Figure 13: A comparison of splicing methods for the rice group observed between Dec 2017 and Dec 2019 using a 13-month time window

As can be seen, the Geary-Khamis and the TPD indices seem to be more sensitive to the choice of the splicing method than the other methods (see Fig. 13 bottom row), as evidenced by differences exceeding 1.5 p.p., compared to differences of less than 0.5 p.p between the GEKS and CCDI indices. Interestingly, on the whole, the window splice and the movement splice methods yield smaller price index values than the other splicing methods. This is consistent with results obtained by bialek2019.

6.4 Extending results by using FBEW and FBMW methods

There are also other methods for extending multilateral price indices (see section 3.3). In this part we examine differences between the FBEW and FBMW methods applied to the full-window GEKS index with a 13-month time window (GEKS FULL). The full-window GEKS index serves as a chain drift free benchmark. The indices are calculated for a yearly time interval (Dec 2018 – Dec 2019) but in the FBMW method the first time window starts in Dec 2017. December 2018 is the fixed base month. Our results for milk, sugar, coffee and rice are presented in Figure 14.

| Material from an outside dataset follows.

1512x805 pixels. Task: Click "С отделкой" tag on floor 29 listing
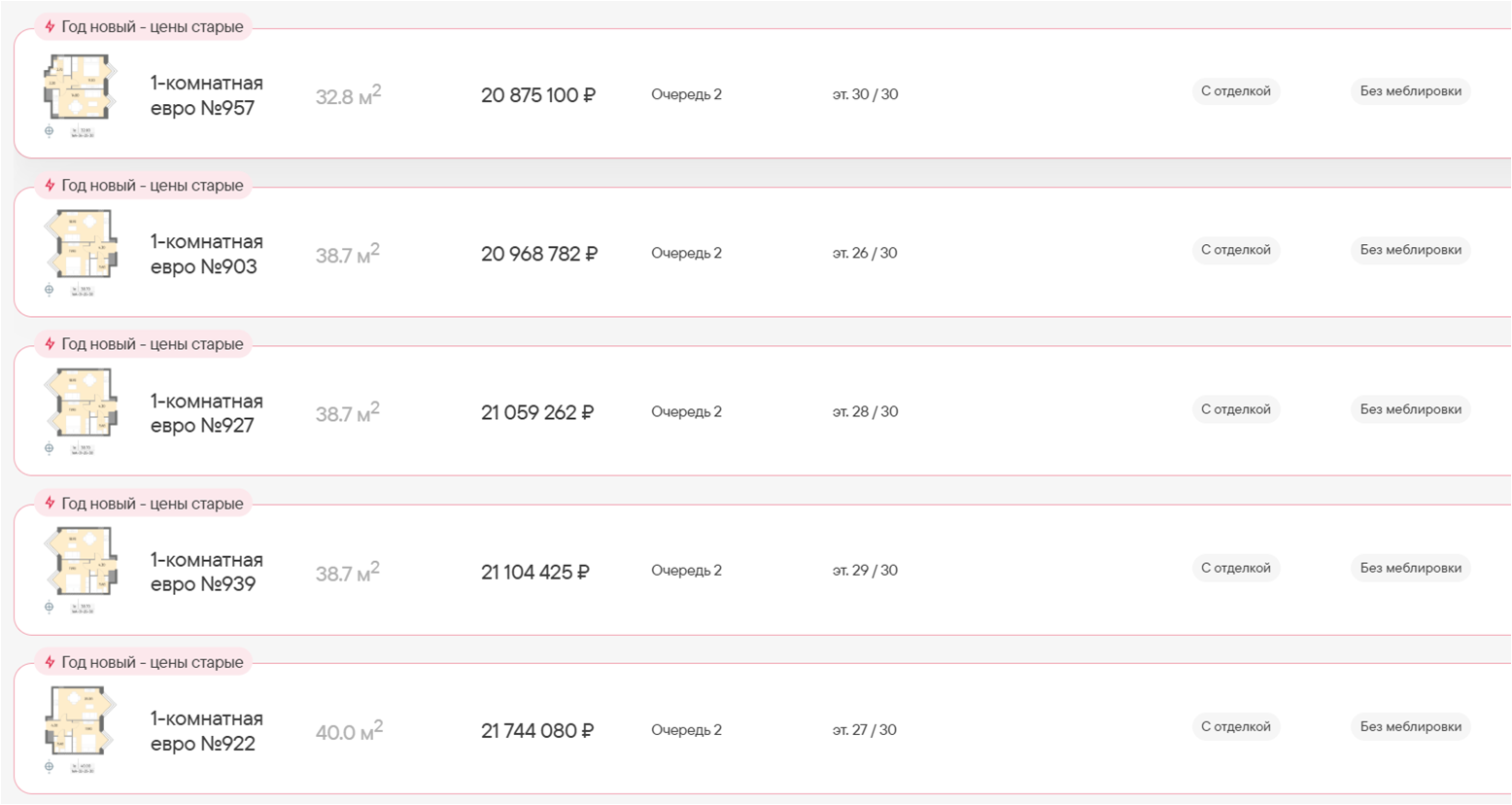[x=1235, y=568]
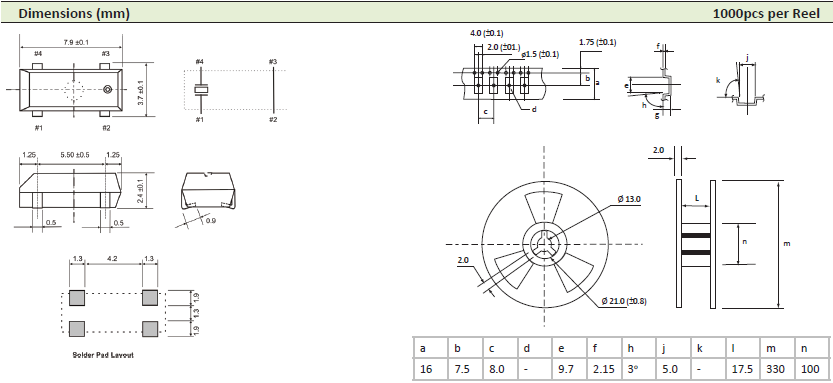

Figure 14: Comparison of the FBEW, FBMW methods together with the full-window GEKS index

As can be expected, the results of the FBMW method differ from those obtained using the FBEW and GEKS FULL indices since it accounts for prices and quantities from the previous year. In some cases, differences between these methods are negligible (see Fig. 14 – milk and sugar) but sometimes they exceed 1 p.p. (see Fig. 14 – coffee and rice).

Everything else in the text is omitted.